## [Objective]
Name every person identified by name in the passage about Lemaire.

Lemaire was born in
Aire-sur-la-Lys and entered the
Paris Conservatory in 1855, graduating in flute and composition in 1863. By 1867 he had become Deputy Music Master for the Infantry of the Imperial Guard. When Naser al-Din Shah visited Paris, he admired the French military bands that had welcomed him. At the time Iranian military music had used only traditional drums (
naqareh) and trumpets (
karnay). On his return to Iran in 1867 the
shah asked his ambassador to France, Hassan-Ali Garrussi, to hire a French musician to reorganize his military orchestras along Western European lines.

## [Listing]
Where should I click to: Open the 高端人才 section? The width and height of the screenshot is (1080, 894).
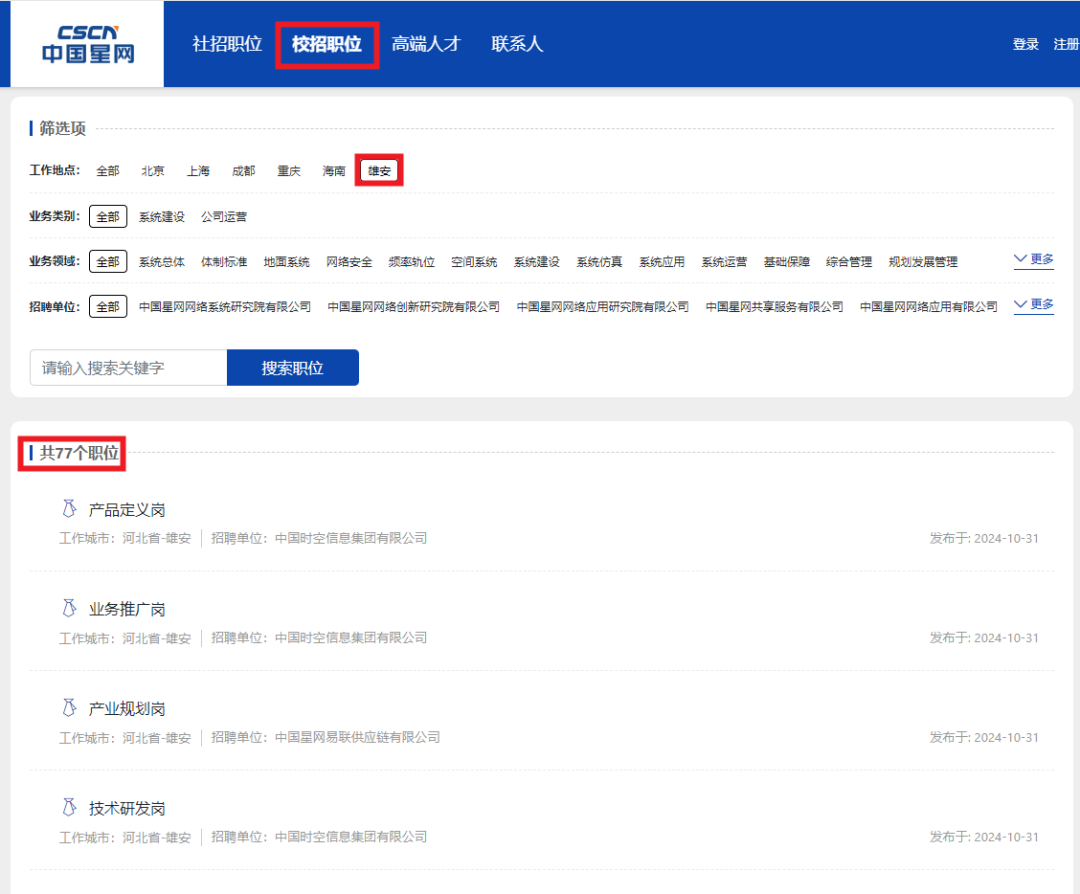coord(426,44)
==
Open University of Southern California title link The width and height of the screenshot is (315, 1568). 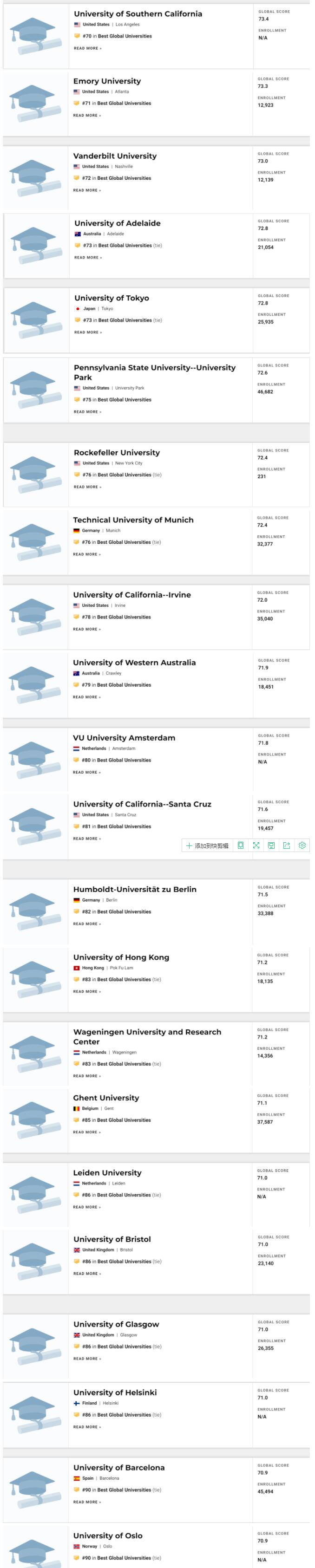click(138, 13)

## [Written response]
Lemaire, Naser al-Din Shah, Hassan-Ali Garrussi